Stored data:
┌────────

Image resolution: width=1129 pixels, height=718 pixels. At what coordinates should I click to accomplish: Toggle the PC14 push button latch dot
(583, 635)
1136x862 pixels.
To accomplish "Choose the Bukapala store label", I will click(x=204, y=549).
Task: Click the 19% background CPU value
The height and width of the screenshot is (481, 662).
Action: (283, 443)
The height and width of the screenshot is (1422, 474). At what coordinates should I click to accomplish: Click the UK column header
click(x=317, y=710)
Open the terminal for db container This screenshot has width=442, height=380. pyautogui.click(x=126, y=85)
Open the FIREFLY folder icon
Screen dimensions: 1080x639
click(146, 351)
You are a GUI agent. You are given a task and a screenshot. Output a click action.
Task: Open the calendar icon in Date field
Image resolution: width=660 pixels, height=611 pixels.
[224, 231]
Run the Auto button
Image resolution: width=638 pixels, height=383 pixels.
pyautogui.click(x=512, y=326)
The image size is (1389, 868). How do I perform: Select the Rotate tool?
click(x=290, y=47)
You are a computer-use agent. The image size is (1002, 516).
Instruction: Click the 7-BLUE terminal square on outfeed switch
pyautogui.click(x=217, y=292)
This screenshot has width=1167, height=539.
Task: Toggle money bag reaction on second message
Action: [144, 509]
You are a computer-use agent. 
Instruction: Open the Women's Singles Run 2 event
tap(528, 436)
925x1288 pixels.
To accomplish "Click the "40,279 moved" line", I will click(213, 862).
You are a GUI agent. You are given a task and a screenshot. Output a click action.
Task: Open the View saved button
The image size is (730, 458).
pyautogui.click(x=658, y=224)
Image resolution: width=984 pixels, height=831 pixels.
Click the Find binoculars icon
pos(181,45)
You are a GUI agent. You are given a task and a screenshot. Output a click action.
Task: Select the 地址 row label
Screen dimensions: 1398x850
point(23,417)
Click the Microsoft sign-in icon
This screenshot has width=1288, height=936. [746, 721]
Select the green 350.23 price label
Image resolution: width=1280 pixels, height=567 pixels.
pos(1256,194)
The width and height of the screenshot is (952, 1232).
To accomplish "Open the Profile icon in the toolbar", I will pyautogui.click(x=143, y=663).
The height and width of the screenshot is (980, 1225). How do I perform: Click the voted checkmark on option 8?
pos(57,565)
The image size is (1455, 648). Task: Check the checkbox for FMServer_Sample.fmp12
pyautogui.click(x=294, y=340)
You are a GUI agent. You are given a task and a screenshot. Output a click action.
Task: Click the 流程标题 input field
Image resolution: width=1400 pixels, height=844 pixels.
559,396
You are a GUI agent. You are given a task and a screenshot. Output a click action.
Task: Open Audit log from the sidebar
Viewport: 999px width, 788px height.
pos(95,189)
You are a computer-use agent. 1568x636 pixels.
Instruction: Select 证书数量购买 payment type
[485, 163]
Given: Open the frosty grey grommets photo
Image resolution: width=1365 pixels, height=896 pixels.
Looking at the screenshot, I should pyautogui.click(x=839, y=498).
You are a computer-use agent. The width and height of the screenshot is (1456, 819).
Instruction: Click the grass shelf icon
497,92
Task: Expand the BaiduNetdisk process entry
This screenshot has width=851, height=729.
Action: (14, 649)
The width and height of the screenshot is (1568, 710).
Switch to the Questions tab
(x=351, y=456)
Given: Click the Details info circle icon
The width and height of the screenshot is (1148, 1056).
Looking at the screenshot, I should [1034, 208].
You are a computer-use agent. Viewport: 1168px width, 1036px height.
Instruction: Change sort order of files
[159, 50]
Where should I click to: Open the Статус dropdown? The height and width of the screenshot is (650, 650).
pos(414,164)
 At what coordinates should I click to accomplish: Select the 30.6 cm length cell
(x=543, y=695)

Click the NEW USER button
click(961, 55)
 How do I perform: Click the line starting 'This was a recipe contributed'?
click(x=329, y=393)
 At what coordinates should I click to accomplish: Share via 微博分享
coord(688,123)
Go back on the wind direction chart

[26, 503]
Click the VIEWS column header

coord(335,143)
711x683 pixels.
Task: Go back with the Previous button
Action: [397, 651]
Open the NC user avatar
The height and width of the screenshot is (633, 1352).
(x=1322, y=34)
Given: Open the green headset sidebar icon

└────────

Instructions for the task — From the entries above, restate word for word the lines from the line containing "Run the Auto button" to the line containing "You are a computer-use agent. The image", both ends included, and nothing more.

Response to the exercise —
Run the Auto button
Image resolution: width=638 pixels, height=383 pixels.
pyautogui.click(x=512, y=326)
The image size is (1389, 868). How do I perform: Select the Rotate tool?
click(x=290, y=47)
You are a computer-use agent. The image size is (1002, 516).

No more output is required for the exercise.